Pixel coordinate grounding data:

>>>

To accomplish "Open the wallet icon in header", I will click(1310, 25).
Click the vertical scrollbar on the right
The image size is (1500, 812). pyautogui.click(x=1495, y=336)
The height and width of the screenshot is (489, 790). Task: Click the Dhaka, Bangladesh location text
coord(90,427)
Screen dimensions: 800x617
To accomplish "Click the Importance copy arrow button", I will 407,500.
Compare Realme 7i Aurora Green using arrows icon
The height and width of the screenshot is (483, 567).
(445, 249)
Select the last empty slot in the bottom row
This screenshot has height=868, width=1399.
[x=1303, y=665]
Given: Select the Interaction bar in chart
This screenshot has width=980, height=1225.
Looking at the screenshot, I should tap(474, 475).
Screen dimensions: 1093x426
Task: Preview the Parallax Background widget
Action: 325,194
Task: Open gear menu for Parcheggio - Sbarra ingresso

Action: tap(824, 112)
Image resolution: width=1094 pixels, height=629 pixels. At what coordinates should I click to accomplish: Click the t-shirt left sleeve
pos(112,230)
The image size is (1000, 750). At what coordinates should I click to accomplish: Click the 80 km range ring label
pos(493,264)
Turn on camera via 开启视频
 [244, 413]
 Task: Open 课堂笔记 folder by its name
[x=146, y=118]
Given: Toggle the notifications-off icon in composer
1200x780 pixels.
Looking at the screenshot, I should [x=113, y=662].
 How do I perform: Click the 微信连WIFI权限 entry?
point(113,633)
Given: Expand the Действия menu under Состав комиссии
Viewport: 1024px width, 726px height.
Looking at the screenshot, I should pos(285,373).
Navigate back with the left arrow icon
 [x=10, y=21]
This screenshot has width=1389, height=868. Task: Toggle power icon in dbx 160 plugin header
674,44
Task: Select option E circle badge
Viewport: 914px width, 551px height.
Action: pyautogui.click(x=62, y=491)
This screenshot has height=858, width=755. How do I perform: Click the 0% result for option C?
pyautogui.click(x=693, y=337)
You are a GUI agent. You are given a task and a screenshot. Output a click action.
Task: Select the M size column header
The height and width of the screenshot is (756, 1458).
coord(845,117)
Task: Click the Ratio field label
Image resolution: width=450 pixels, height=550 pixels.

<<<

AIM OF THE TASK: Retype the entries. Every line must match exactly.

RESULT FOR THIS TASK:
To accomplish "Open the wallet icon in header", I will click(1310, 25).
Click the vertical scrollbar on the right
The image size is (1500, 812). pyautogui.click(x=1495, y=336)
The height and width of the screenshot is (489, 790). Task: Click the Dhaka, Bangladesh location text
coord(90,427)
Screen dimensions: 800x617
To accomplish "Click the Importance copy arrow button", I will 407,500.
Compare Realme 7i Aurora Green using arrows icon
The height and width of the screenshot is (483, 567).
(445, 249)
Select the last empty slot in the bottom row
This screenshot has height=868, width=1399.
[x=1303, y=665]
Given: Select the Interaction bar in chart
This screenshot has width=980, height=1225.
Looking at the screenshot, I should tap(474, 475).
Screen dimensions: 1093x426
Task: Preview the Parallax Background widget
Action: 325,194
Task: Open gear menu for Parcheggio - Sbarra ingresso

Action: tap(824, 112)
Image resolution: width=1094 pixels, height=629 pixels. At what coordinates should I click to accomplish: Click the t-shirt left sleeve
pos(112,230)
The image size is (1000, 750). At what coordinates should I click to accomplish: Click the 80 km range ring label
pos(493,264)
Turn on camera via 开启视频
 [244, 413]
 Task: Open 课堂笔记 folder by its name
[x=146, y=118]
Given: Toggle the notifications-off icon in composer
1200x780 pixels.
Looking at the screenshot, I should [x=113, y=662].
 How do I perform: Click the 微信连WIFI权限 entry?
point(113,633)
Given: Expand the Действия menu under Состав комиссии
Viewport: 1024px width, 726px height.
Looking at the screenshot, I should pos(285,373).
Navigate back with the left arrow icon
 [x=10, y=21]
This screenshot has width=1389, height=868. Task: Toggle power icon in dbx 160 plugin header
674,44
Task: Select option E circle badge
Viewport: 914px width, 551px height.
Action: pyautogui.click(x=62, y=491)
This screenshot has height=858, width=755. How do I perform: Click the 0% result for option C?
pyautogui.click(x=693, y=337)
You are a GUI agent. You are given a task and a screenshot. Output a click action.
Task: Select the M size column header
The height and width of the screenshot is (756, 1458).
coord(845,117)
Task: Click the Ratio field label
Image resolution: width=450 pixels, height=550 pixels.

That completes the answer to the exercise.